Мадам Легран всегда была внимательна и никогда не обращалась к Мадлен по имени, однако новости, которыми она спешила поделиться, были настолько важными, что она совершенно забыла об осторожности. Сердце Мадлен учащенно забилось.
— Кто это был?
— Они не представились, но я узнала одного из них. Этот джентльмен был завсегдатаем Ковент-Гардена, когда я танцевала там. Я слышала, он недавно унаследовал герцогство.
— Фергюсон? То есть, я хотела сказать Ротвел? — У Мадлен замерло сердце.
— Да-да, Ротвел! — воскликнула мадам, переходя на йоркширский говор, который она так тщательно маскировала французским акцентом. — Герцог был в восторге. Увидев тебя на сцене, он глаз не мог отвести. Только на тебя и смотрел.
— Боже мой! — прошептала Мадлен. — Я погибла!

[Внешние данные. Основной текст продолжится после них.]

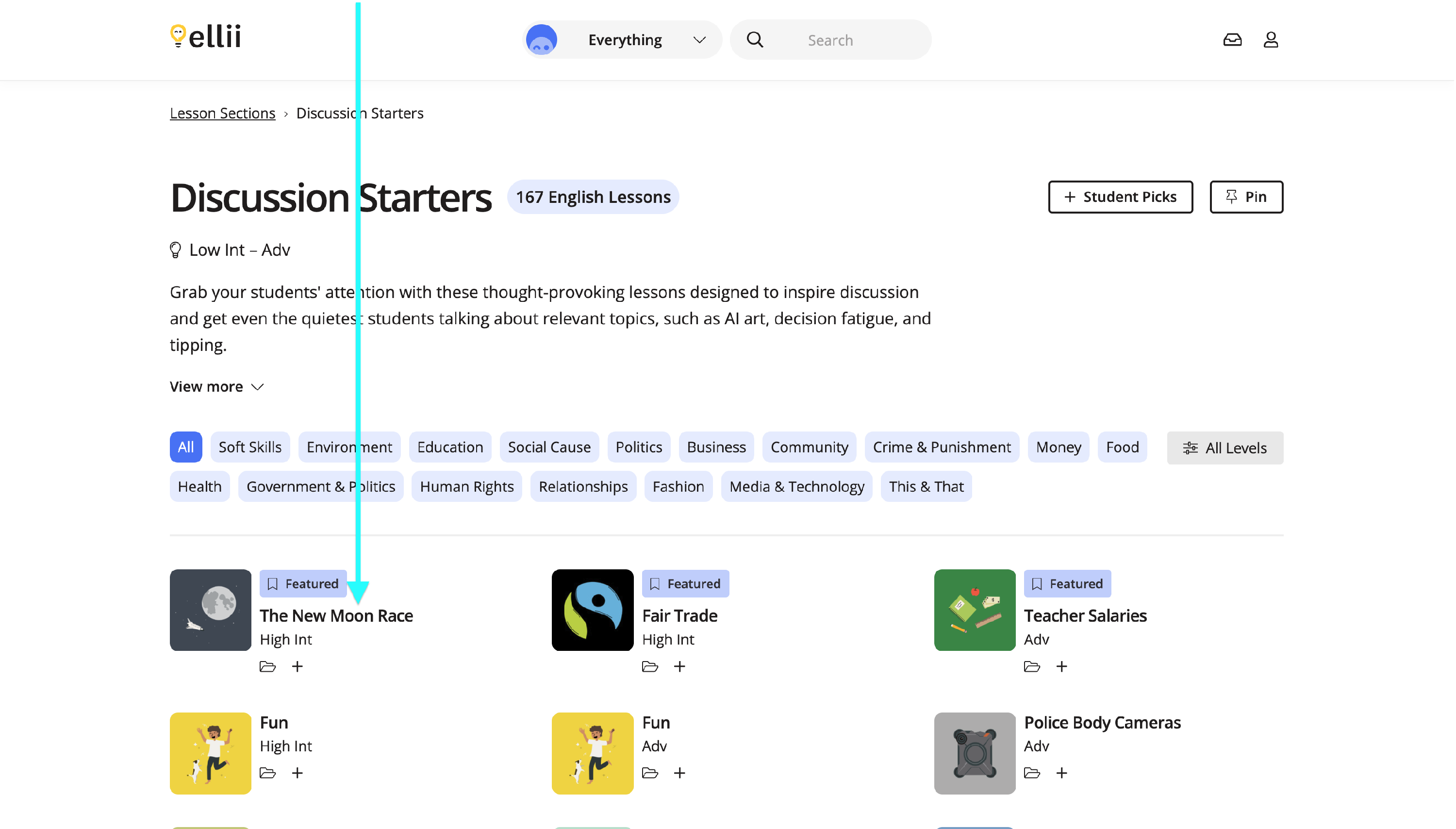Click plus icon under Teacher Salaries
Screen dimensions: 1456x829
pos(1061,667)
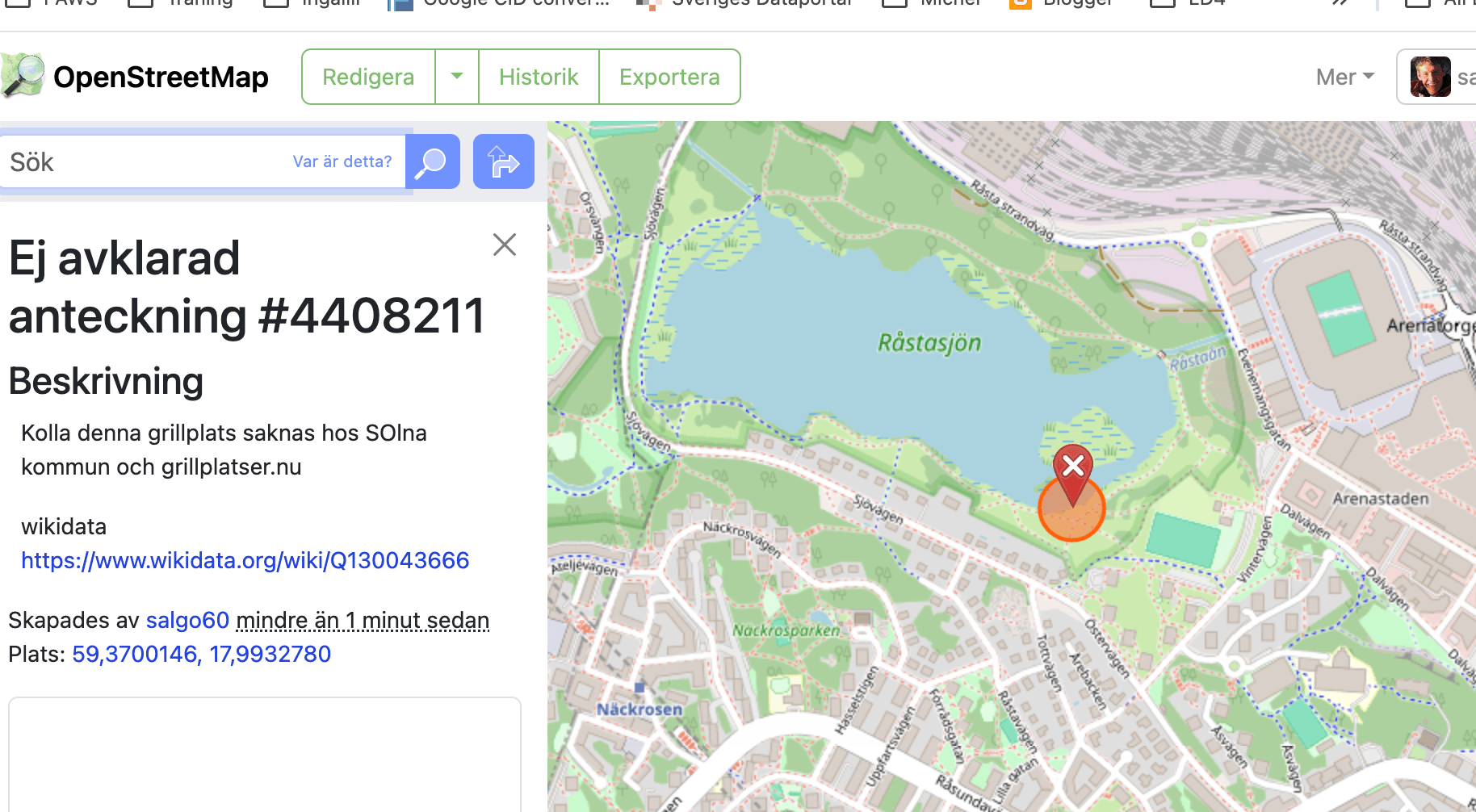Click the Råstasjön lake label on map

click(x=929, y=343)
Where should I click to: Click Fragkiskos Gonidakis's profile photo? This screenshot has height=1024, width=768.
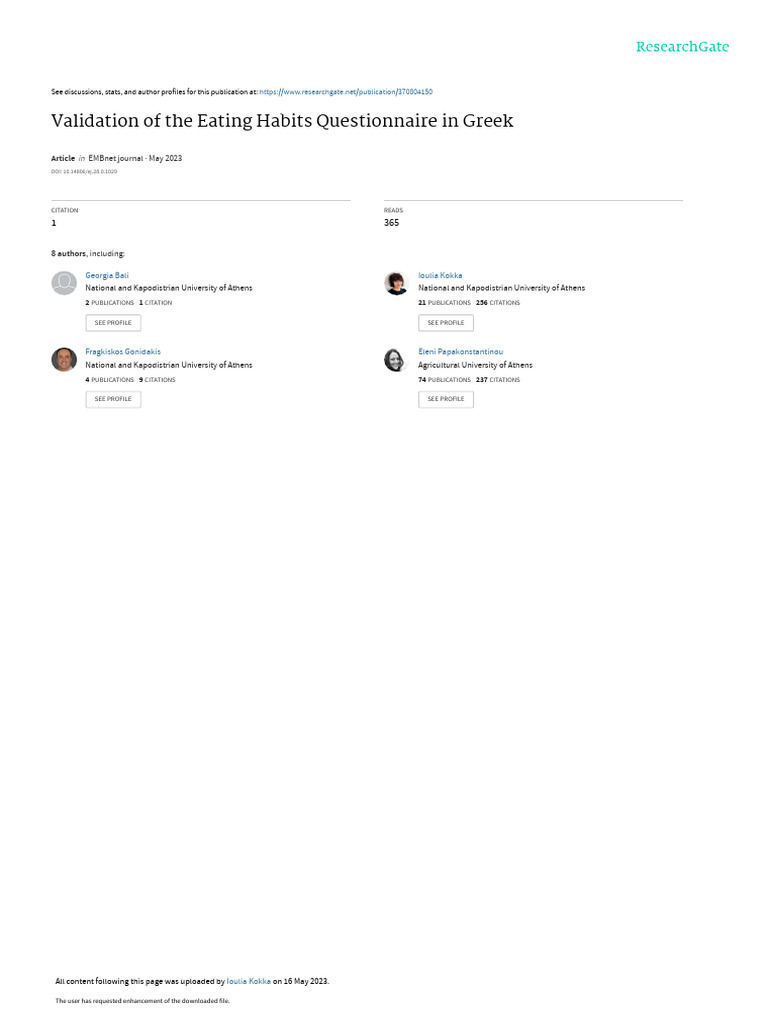[x=64, y=360]
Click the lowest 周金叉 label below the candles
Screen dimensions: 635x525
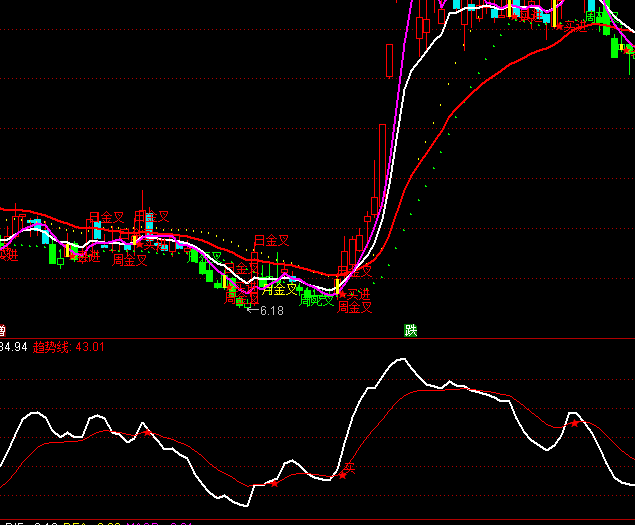pyautogui.click(x=355, y=308)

— Погибла? Что за чушь! Это же превосходные новости. Мы заработаем много денег!
Мадлен пять лет была знакома с мадам Легран и безгранично ей доверяла. Тетя Августа относилась с предубеждением к театральным действам, но все же позволила устроить представление в Витворте, деревенской усадьбе Стонтонов в Ланкашире. Для участия в постановке Мадлен наняла мадам, когда та еще работала танцовщицей. Так было заведено: первые роли играли профессиональные актеры, а любители из числа домочадцев, давясь смехом и путая слова, мешали им на вторых.
Особенно мучительными были святки в этом году. Тетины друзья считали, что лицедейство — недостойное увеселение, а Себастьян и Алекс все делали лишь бы как, только бы от них поскорей отвязались и отпустили к бильярдному столу. Мадлен хотела играть на настоящей сцене, с настоящими актерами и для настоящих зрителей. Мадам Легран в конце концов накопила достаточно денег, чтобы открыть собственный театр. И только благодаря ей Мадлен осуществила свою безумную мечту.